A Bayesian Sampling Framework With Seismic Priors for Data Assimilation and Uncertainty Quantification

Nejadi, Siavash (University of Calgary) | Kazemi, Nasser (University of Calgary) | Hubbard, Stephen M. (University of Calgary) | Gates, Ian D. (University of Calgary)


We present a novel sampling algorithm for characterization and uncertainty quantification of heterogeneous multiple facies reservoirs. The method implements a Bayesian inversion framework to estimate physically plausible porosity distributions. This inversion process incorporates data matching at the well locations and constrains the model space by adding a priori information about the sub-surface structure using a seismic impedance volume. The new framework improves predictive performance and the geological realism of the assimilated ensemble through an efficient parameter estimation. The new parameter estimation process enables conditioning data assimilation to characterize the main features of geological uncertainty such as structural, stratigraphic, facies, and petrophysical properties.
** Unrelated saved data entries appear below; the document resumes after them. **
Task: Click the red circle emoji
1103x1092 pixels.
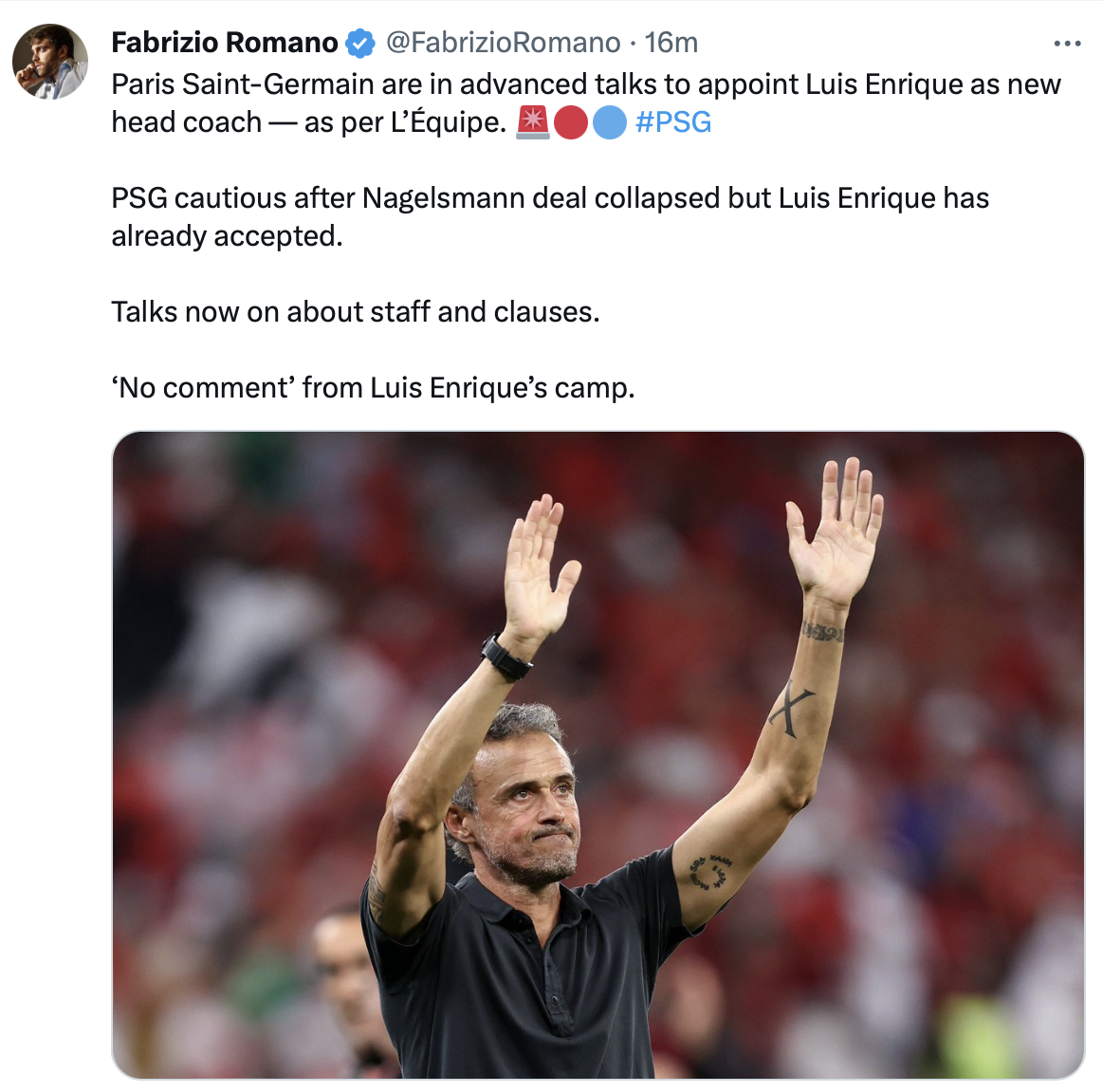Action: [571, 123]
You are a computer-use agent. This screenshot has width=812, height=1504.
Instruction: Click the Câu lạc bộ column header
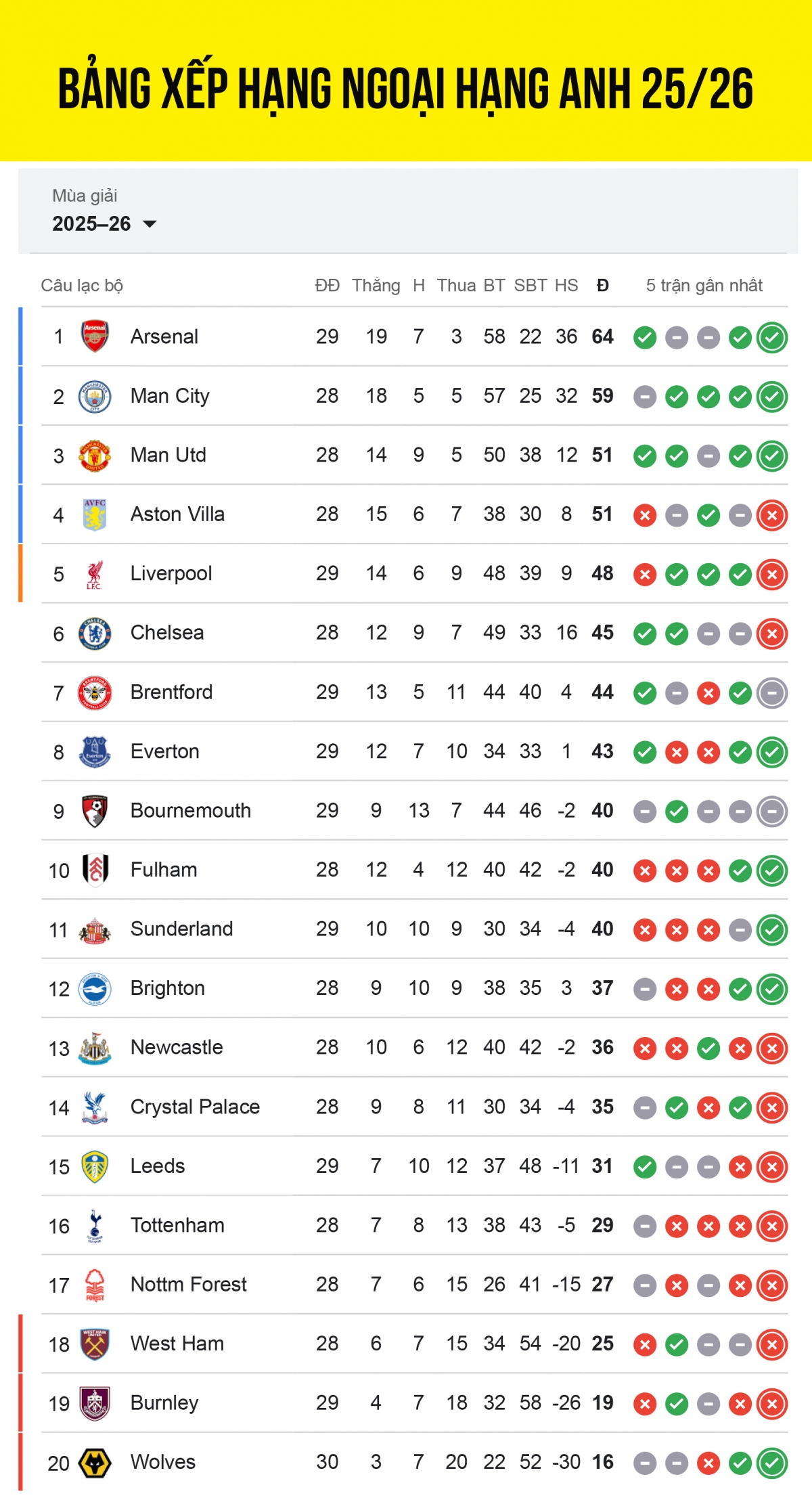82,286
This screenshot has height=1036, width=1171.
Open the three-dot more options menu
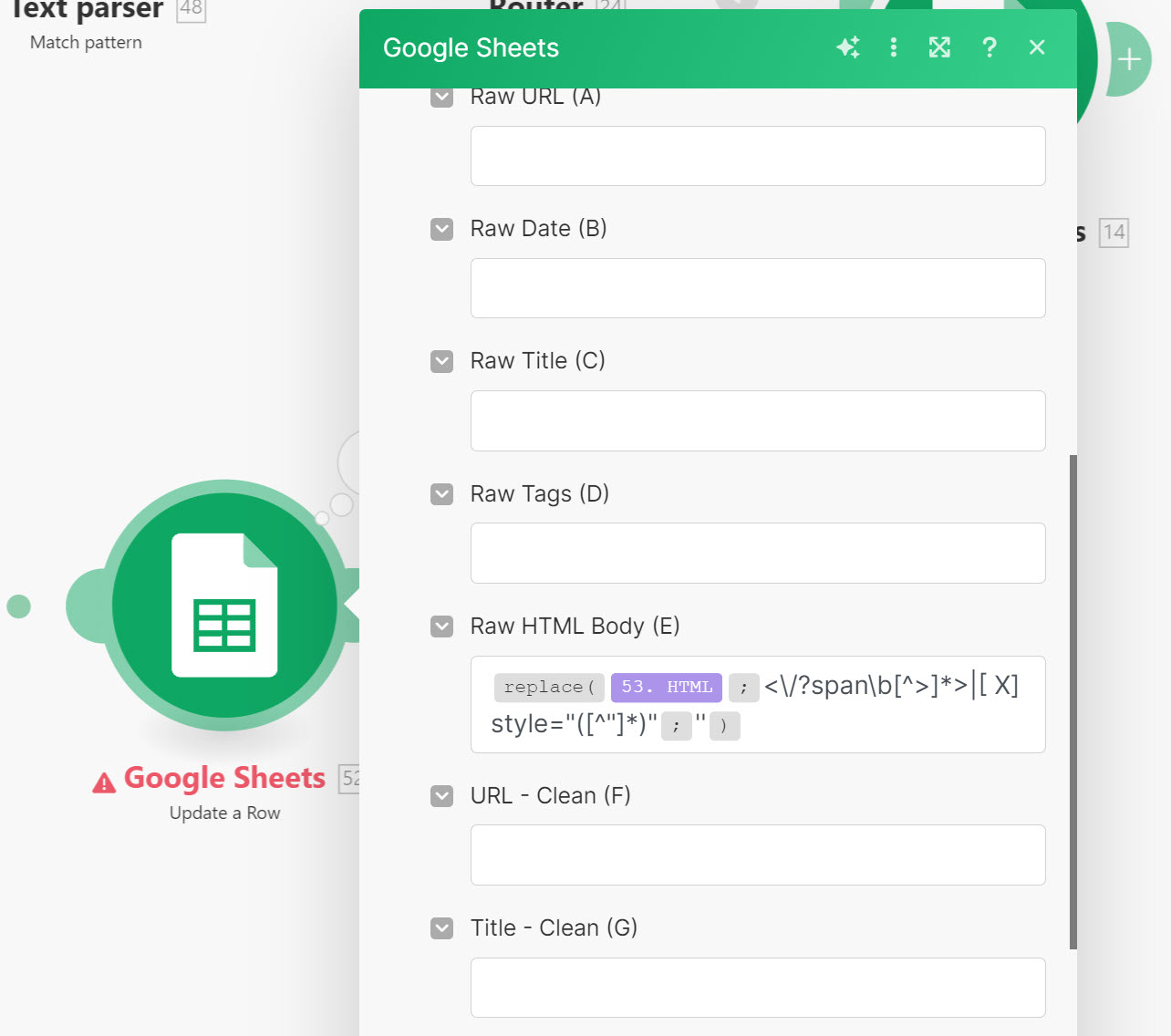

The proposed workflow uses an ensemble-based Markov Chain Monte Carlo approach combined with sampling probability distributions that are physically meaningful. Moreover, the method targets geostatistical modeling to specific zones in the reservoir. Accordingly, it improves fulfilling the inherent stationarity assumption in geostatistical simulation techniques. Parameter sampling and geostatistical simulations are calculated through an inversion process. In other words, the models fit the known porosity field at the well locations and are structurally consistent within main reservoir compartments, zones, and layers obtained from the seismic impedance volume. The new sampling algorithm ensures that the automated history matching algorithm maintains diversity among ensemble members avoiding underestimation of the uncertainty in the posterior probability distribution.

We evaluate the efficiency of the sampling methodology on a synthetic model of a waterflooding field. The predictive capability of the assimilated ensemble is assessed by using production data and dynamic measurements. Also, the qualities of the results are examined by comparing the geological realism of the assimilated ensemble with the reference probability distribution of the model parameters and computing the predicted dynamic data mismatch. Our numerical examples show that incorporating the seismically constrained models as prior information results in an efficient model update scheme and favorable history matching.